I largely agree with your writing on this subject. However, you don't include other greenhouse gases like methane and nitrous oxide. Although nitrous oxide is becoming an increasing concern and the subject of discussions, it's methane which is the really salient gas. Unfortunately, the IPCC decided to use weighted GWP's of methane, because it was seen as a more temporary and remediable problem, breaking down in the atmosphere within 12 to 15 years- and it's never clear which GWP they are using for which models. This was a huge mistake in terms of modelling, because even relatively cautious sources acknowledge that as a greenhouse gas it's 80 times as potent as CO2- and current impacts should be king, when projecting forwards.

And here we come to the hub of the matter. If we look back to 1840, then methane levels were just under 800 ppb. Today, they have more than doubled. To clarify my point on weighting, the IPCC assesses GWP for methane over 20, 100 and 500 year periods. The problem is that the IPCC doesn't explicitly state what value of GWP it uses in RCP 8.5 for methane, only that it includes very high levels of methane. That's another problem. The IPCC treats RCP 8.5 as the business as usual model, when 8.5 is only useful as an academic reference point for measuring effects in models. There is literally no way any future real world scenario could fulfil the conditions set out in RCP 8.5.

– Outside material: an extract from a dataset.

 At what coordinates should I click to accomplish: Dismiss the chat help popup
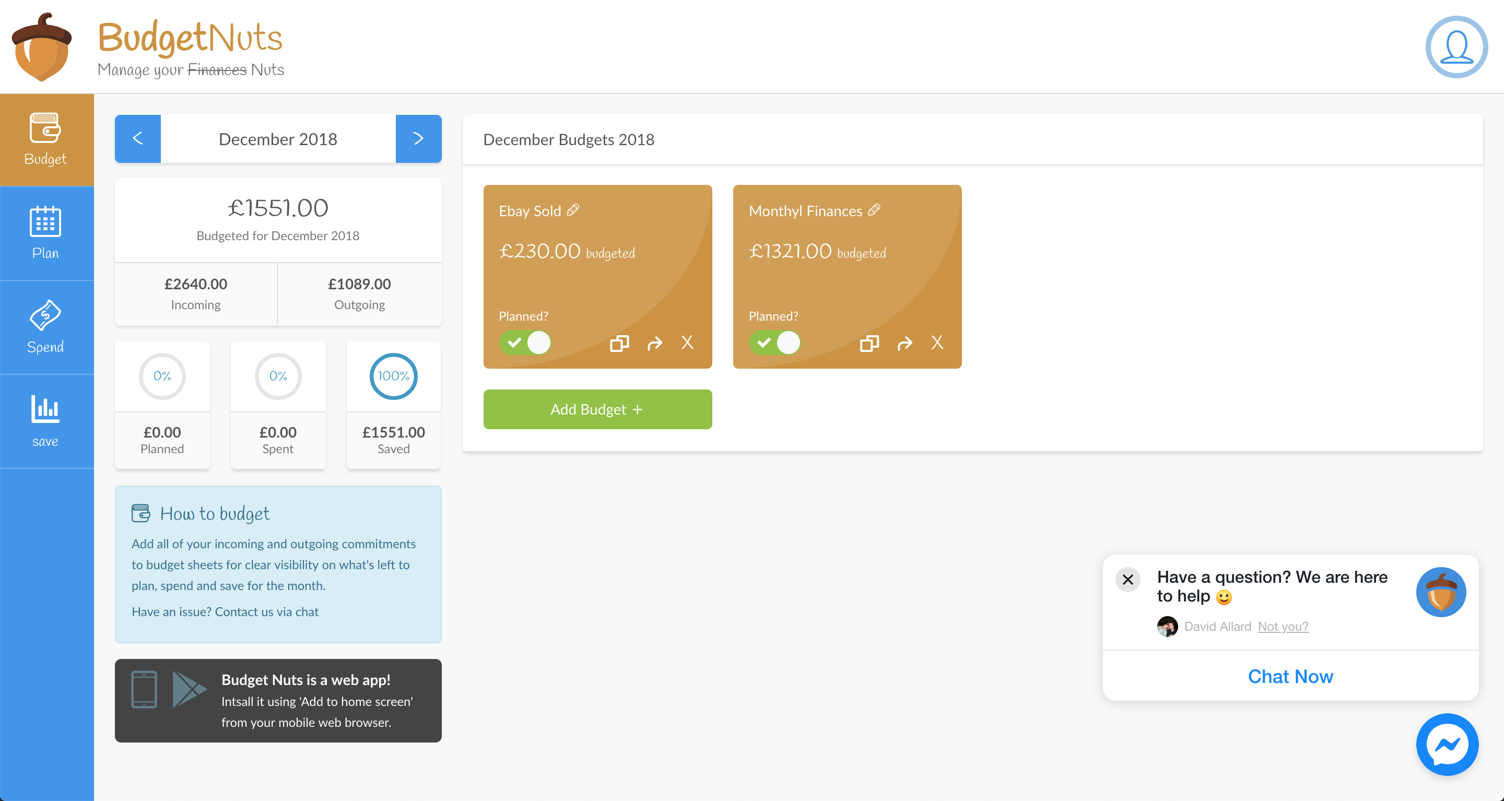[x=1127, y=580]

I look at more rational estimates of temperature, like the Nordhaus DICE model, although some of the scenarios like Rocky Road can be useful for assessing worst case scenarios given changing geopolitical conditions. The key variable is innovation- investments in innovation can have a huge outsized effect compared to investments in the likes of solar and wind, although both the Copenhagen Consensus and Project Drawdown (representing a political economic range of affiliations) both rate wind as a sound investment. It tends to peak in efficiency at around 30% of total energy generation, beyond which energy storage and infrastructure costs increasingly make it a bad investment. Here is the UK, our government had to increase the strike price tendering offers for future wind price contracts by a whopping 70%. We're at 40%, currently- although the UK is uniquely suited for wind energy generation.

My key point would be that the only parts of the world which have remained largely flat over the past 170 years for agricultural land usage are Europe, Russia and India (the latter partly for religious reasons, one presumes, given the greater availability of grazing land compared to cropland). I can't see Africa, Asia, Russia or South and Central America giving up their meat, can you?